┌──

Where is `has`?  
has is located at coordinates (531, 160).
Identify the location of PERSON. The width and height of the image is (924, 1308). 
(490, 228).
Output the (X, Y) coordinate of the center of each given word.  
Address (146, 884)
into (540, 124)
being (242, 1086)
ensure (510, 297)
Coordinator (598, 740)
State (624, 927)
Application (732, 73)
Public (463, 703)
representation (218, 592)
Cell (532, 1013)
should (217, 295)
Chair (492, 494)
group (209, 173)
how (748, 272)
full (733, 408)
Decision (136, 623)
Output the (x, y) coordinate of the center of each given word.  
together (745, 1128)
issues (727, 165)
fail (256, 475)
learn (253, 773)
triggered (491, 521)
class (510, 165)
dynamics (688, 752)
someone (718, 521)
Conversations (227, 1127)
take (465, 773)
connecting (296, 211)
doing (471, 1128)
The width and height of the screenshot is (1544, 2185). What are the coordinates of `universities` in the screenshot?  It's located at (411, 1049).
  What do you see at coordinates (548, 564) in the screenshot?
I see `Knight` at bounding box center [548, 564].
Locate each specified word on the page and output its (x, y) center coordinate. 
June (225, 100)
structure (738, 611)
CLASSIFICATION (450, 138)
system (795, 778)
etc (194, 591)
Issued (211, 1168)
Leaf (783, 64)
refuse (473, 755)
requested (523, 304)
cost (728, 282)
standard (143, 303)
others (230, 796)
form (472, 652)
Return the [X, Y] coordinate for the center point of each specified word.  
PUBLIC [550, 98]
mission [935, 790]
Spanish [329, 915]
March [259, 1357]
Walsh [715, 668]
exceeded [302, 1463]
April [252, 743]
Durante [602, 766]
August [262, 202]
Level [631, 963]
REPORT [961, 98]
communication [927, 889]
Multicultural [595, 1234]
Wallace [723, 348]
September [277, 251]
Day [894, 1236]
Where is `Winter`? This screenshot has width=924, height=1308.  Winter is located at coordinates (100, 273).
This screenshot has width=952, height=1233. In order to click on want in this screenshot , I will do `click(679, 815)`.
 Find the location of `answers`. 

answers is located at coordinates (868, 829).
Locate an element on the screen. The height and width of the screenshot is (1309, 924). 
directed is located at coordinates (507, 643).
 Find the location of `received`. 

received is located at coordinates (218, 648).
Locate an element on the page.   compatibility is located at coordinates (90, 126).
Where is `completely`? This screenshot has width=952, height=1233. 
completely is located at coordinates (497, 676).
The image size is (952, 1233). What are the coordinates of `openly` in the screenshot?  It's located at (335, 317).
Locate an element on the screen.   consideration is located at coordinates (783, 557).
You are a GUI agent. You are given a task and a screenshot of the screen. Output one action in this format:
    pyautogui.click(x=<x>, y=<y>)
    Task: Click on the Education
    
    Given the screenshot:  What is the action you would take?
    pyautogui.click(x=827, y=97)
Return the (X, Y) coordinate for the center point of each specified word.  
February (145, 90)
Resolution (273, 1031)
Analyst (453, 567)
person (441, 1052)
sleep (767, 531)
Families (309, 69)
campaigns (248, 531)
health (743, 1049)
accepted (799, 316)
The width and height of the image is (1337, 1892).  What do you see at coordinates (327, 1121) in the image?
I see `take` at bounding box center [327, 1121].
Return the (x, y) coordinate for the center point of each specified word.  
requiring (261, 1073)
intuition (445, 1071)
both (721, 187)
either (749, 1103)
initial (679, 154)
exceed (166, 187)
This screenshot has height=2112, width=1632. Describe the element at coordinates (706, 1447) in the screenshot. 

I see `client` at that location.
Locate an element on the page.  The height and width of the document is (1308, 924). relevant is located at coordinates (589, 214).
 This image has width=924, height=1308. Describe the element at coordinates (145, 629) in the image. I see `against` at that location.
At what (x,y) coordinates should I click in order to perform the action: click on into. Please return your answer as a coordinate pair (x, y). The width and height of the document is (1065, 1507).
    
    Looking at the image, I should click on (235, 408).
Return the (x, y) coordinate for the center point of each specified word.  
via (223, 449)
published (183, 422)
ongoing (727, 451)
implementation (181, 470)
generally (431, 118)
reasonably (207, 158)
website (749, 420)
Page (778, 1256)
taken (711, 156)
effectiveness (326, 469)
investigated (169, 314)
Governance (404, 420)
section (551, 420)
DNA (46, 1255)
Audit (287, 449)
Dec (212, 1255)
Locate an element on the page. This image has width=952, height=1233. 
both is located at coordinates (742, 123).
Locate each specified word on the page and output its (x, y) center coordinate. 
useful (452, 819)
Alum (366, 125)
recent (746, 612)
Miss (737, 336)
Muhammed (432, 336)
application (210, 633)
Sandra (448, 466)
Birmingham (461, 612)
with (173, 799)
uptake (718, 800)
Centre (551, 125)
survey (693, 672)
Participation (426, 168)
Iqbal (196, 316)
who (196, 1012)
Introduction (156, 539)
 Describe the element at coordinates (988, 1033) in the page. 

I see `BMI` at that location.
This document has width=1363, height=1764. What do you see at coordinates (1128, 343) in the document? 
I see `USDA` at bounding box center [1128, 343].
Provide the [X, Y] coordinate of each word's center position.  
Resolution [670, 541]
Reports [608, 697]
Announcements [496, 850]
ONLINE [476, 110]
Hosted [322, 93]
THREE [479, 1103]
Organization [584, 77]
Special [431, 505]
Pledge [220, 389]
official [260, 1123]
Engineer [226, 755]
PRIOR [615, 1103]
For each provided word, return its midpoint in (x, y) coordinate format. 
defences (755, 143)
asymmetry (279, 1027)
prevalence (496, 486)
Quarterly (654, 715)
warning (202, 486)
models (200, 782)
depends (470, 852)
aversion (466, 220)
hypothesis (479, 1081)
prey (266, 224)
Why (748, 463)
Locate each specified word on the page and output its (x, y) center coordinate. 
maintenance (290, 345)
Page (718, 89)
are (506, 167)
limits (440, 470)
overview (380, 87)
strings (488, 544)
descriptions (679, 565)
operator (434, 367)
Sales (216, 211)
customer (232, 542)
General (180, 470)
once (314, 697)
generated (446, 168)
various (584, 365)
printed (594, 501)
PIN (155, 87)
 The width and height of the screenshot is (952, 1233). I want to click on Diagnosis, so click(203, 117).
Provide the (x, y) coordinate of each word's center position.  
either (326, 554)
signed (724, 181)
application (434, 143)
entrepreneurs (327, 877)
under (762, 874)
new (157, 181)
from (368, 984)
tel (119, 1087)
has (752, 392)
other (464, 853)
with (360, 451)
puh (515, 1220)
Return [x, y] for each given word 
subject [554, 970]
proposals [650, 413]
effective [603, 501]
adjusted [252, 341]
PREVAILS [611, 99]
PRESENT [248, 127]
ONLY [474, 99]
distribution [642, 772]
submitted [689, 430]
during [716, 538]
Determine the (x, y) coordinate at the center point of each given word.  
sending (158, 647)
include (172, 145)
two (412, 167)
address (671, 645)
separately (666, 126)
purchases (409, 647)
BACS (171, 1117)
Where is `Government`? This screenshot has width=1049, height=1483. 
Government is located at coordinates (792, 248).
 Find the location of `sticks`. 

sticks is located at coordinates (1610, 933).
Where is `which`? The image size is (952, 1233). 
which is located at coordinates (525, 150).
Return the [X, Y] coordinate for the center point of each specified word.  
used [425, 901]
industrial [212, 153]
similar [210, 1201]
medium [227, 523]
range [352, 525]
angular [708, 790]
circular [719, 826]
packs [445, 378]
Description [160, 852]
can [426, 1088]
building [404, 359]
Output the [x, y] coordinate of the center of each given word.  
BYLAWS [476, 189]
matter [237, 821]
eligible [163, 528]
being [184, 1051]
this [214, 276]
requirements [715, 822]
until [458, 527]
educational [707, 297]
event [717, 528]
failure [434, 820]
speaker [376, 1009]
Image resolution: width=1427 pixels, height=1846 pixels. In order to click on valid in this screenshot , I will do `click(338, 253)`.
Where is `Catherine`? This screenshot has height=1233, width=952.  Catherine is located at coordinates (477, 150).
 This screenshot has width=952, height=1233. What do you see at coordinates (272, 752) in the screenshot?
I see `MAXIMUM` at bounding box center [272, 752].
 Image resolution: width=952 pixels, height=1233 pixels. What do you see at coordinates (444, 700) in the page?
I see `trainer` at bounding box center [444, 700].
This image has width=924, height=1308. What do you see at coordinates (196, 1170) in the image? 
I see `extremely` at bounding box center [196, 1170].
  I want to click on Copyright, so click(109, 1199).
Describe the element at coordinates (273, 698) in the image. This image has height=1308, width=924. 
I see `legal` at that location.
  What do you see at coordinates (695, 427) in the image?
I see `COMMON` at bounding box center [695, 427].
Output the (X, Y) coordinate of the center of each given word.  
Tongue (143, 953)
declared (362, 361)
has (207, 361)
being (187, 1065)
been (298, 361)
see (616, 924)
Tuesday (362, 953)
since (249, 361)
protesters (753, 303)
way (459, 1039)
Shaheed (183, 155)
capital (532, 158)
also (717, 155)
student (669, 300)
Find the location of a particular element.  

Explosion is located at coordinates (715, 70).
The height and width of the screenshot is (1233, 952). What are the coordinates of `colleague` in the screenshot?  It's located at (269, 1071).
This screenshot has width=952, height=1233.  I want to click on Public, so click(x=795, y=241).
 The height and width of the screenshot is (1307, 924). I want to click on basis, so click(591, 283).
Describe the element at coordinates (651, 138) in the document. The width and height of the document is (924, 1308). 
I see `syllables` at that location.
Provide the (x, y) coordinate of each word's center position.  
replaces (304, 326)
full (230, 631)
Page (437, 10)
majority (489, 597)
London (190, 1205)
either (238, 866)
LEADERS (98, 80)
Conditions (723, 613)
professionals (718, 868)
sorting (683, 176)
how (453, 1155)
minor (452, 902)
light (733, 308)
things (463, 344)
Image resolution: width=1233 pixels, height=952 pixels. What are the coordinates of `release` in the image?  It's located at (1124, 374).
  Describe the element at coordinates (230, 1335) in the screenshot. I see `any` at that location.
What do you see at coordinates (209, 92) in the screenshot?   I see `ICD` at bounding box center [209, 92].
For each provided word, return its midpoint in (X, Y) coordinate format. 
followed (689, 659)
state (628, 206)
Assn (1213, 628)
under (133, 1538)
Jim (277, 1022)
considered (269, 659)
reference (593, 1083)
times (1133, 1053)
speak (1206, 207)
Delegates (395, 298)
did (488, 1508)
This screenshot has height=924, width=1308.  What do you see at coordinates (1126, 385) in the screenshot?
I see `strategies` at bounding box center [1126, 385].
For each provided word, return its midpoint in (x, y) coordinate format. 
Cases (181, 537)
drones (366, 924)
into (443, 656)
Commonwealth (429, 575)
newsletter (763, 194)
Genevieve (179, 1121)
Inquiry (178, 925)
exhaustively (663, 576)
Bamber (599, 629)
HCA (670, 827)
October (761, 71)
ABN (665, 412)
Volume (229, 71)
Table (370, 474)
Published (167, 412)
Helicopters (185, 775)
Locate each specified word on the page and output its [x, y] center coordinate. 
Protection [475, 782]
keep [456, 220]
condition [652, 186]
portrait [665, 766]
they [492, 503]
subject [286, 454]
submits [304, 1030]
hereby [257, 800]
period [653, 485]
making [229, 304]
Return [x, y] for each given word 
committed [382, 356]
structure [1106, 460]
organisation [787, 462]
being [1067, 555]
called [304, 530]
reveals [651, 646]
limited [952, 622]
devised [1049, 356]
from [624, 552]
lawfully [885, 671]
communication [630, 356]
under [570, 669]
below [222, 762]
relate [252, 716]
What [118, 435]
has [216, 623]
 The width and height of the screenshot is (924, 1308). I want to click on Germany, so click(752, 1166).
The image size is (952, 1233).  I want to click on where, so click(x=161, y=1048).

└──

Work instructions
Rewrite the part of the records that opens with the line containing "submits [304, 1030]" and runs through the end of the records, changing "Return" to "Output" and leaving everything else as it is.

Completed exercise
submits [304, 1030]
hereby [257, 800]
period [653, 485]
making [229, 304]
Output [x, y] for each given word 
committed [382, 356]
structure [1106, 460]
organisation [787, 462]
being [1067, 555]
called [304, 530]
reveals [651, 646]
limited [952, 622]
devised [1049, 356]
from [624, 552]
lawfully [885, 671]
communication [630, 356]
under [570, 669]
below [222, 762]
relate [252, 716]
What [118, 435]
has [216, 623]
 The width and height of the screenshot is (924, 1308). I want to click on Germany, so click(752, 1166).
The image size is (952, 1233).  I want to click on where, so click(x=161, y=1048).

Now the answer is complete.